(Document and screenshot pointing records)
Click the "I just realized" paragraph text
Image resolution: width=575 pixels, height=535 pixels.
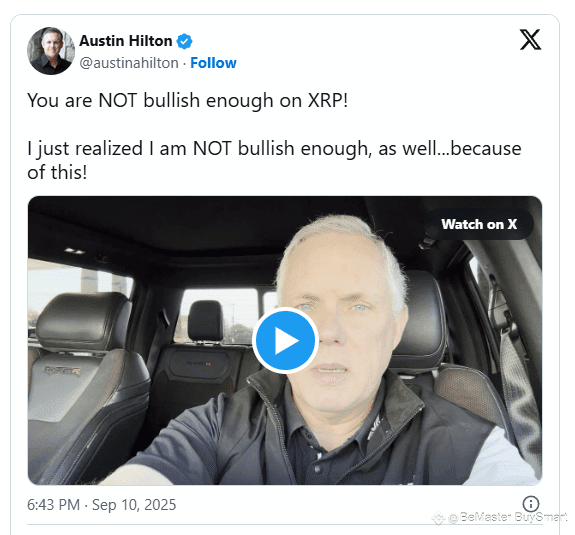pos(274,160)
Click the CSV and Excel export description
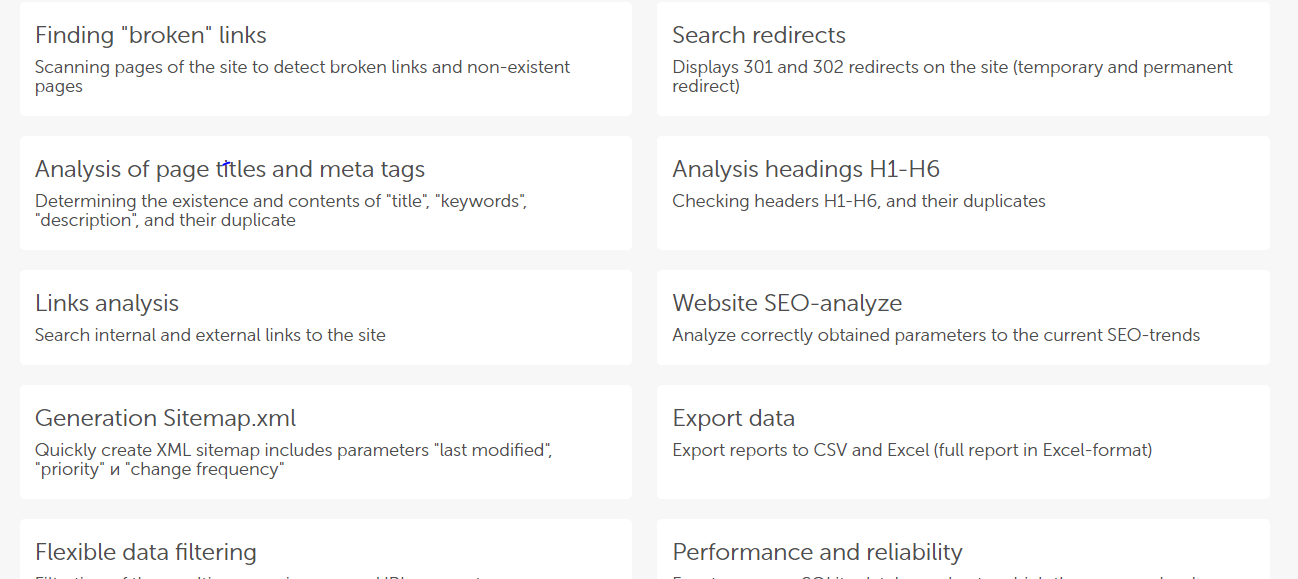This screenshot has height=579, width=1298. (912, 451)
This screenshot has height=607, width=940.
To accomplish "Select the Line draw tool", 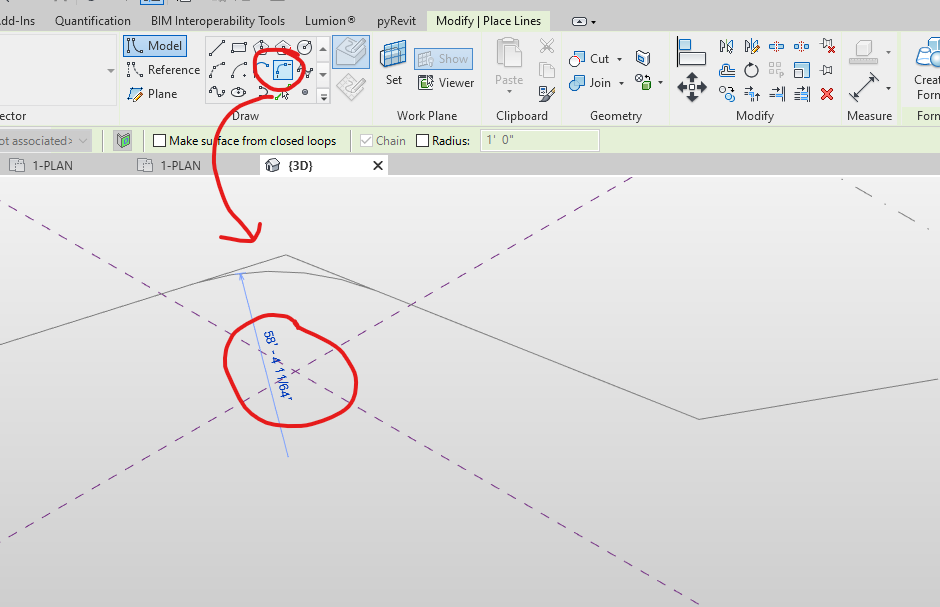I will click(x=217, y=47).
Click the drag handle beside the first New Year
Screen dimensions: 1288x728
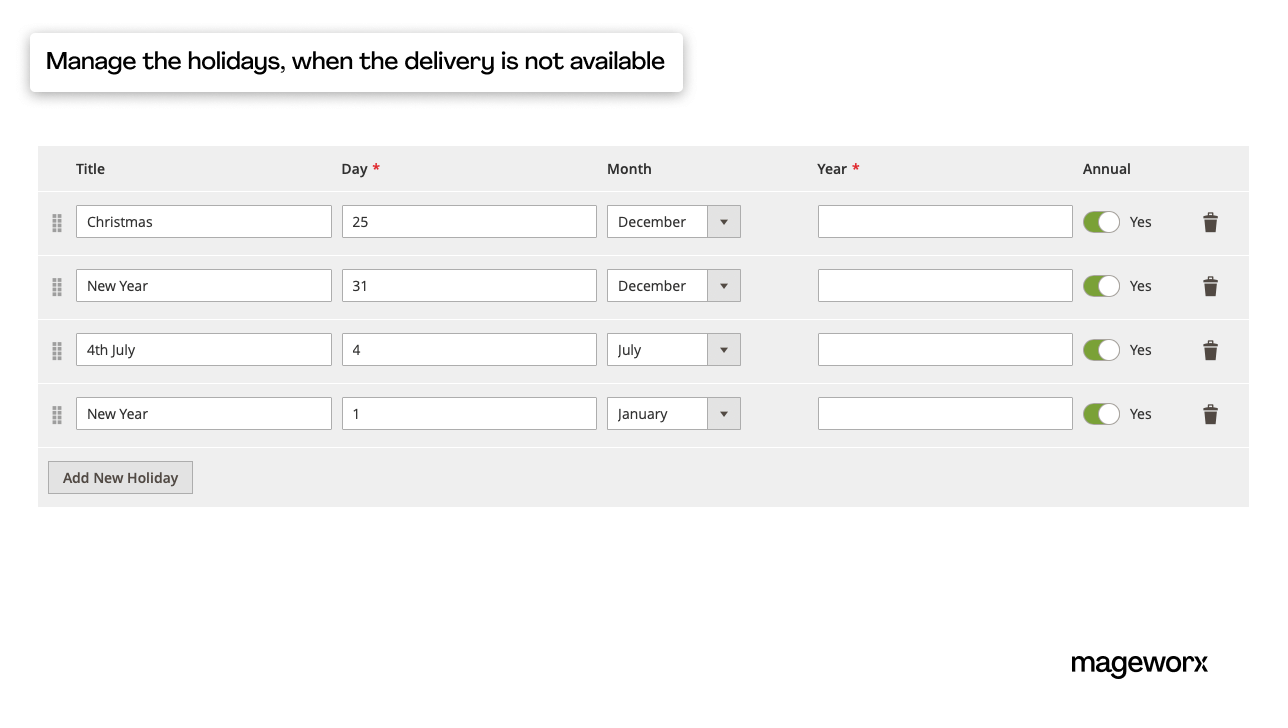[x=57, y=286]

**Exercise objective:**
Update the records, starting with the line containing "Click the drag" and going on through the end of the records, by replacing "drag handle" with "move handle" and keeping everything else the same. Leave the pictures out of your answer.

**Response to this task:**
Click the move handle beside the first New Year
Screen dimensions: 1288x728
[x=57, y=286]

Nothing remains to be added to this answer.